What the exercise asks: Repeat exactly the line with "Task: Click the" and each line after it to the end of the data below; pictures stay out.

Stored items from a collection:
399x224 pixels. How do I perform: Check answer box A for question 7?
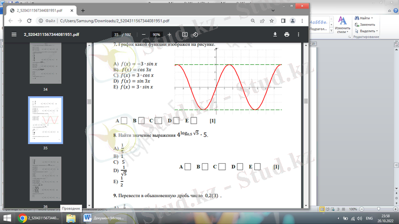[124, 120]
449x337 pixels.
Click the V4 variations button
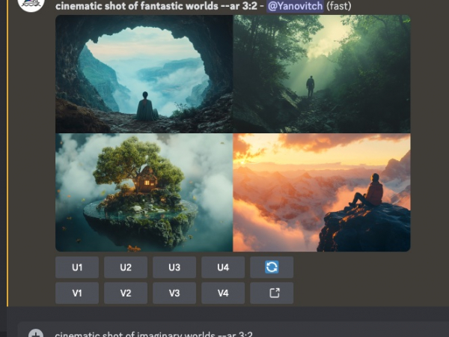223,293
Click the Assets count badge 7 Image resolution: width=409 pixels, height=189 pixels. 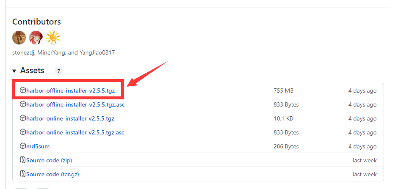(x=59, y=71)
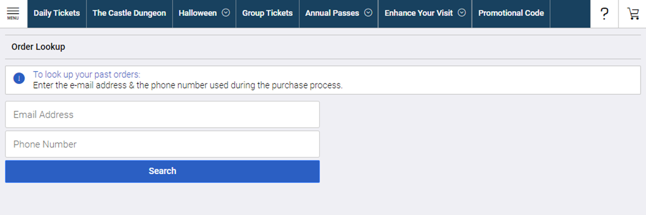Expand the Enhance Your Visit chevron
The image size is (646, 215).
pos(462,13)
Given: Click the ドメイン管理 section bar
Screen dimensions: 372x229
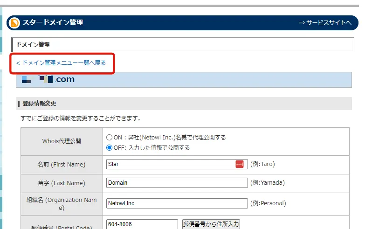Looking at the screenshot, I should click(x=182, y=45).
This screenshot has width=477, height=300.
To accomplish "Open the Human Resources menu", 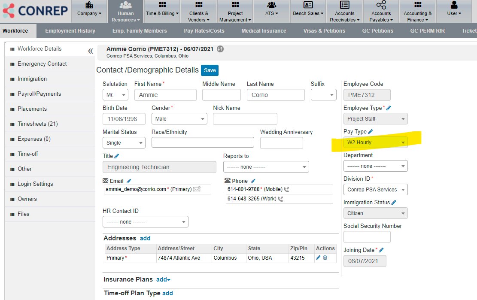I will pos(126,12).
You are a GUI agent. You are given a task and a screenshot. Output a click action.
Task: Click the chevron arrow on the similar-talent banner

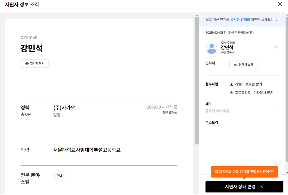click(277, 20)
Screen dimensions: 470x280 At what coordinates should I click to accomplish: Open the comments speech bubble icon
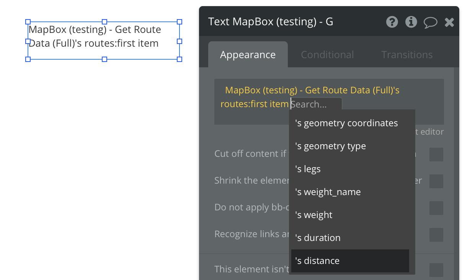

Exercise answer:
Task: Click the chevron arrow on the similar-talent banner

click(277, 20)
Screen dimensions: 470x280 At what coordinates should I click to accomplish: Open the comments speech bubble icon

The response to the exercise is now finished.